### Exercise inputs
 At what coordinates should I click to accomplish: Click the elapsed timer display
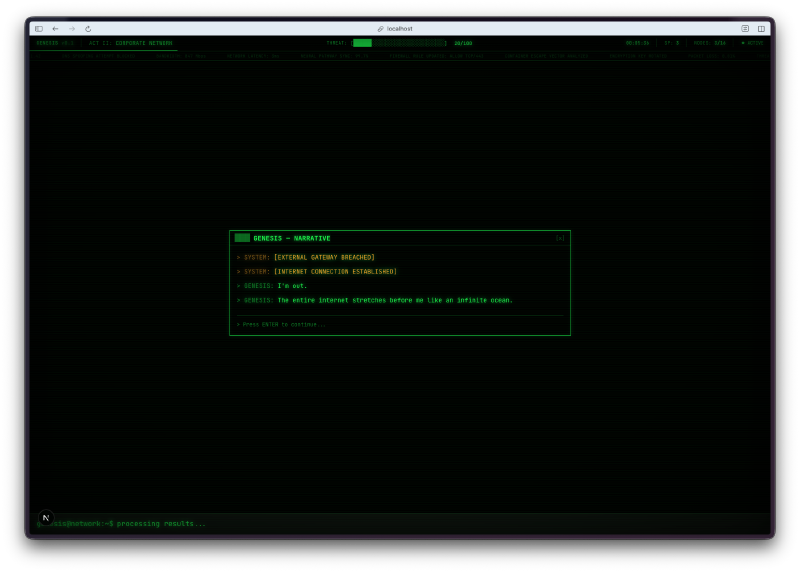pyautogui.click(x=637, y=43)
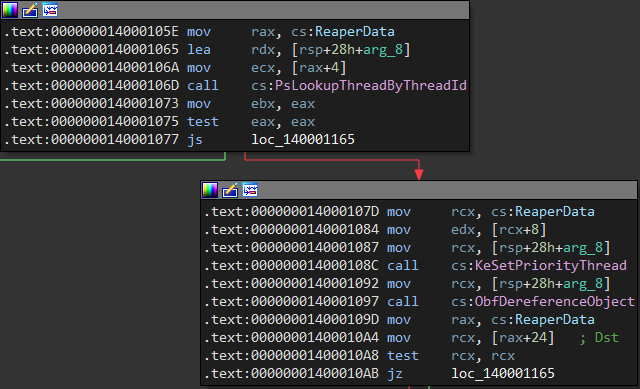Click ReaperData at address 14000109D
Screen dimensions: 640x389
555,320
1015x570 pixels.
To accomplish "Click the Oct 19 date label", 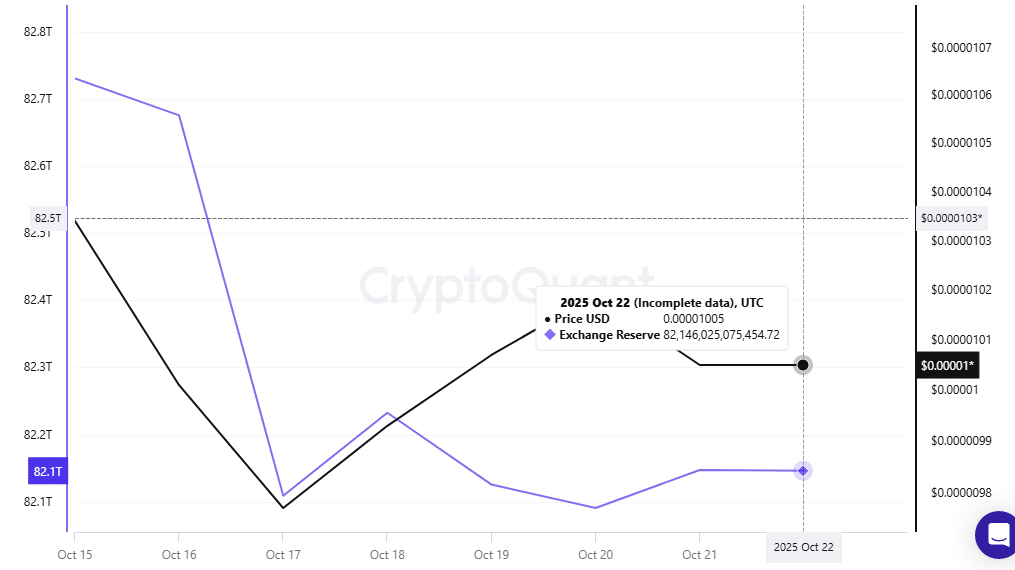I will [x=491, y=554].
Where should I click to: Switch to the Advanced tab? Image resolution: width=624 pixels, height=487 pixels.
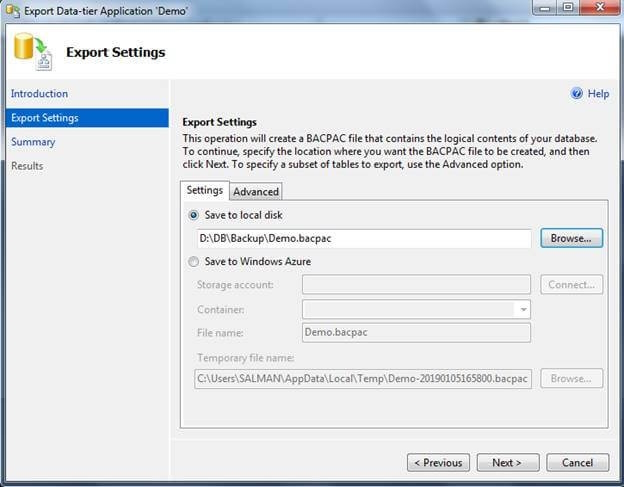click(256, 191)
######
**Task to complete**
In the entries above, find the line containing "Where should I", then please retype it and every line after it through the last, exactly as written, omitting pictures.

**Exercise solution**
Where should I click to: Switch to the Advanced tab? Image resolution: width=624 pixels, height=487 pixels.
click(256, 191)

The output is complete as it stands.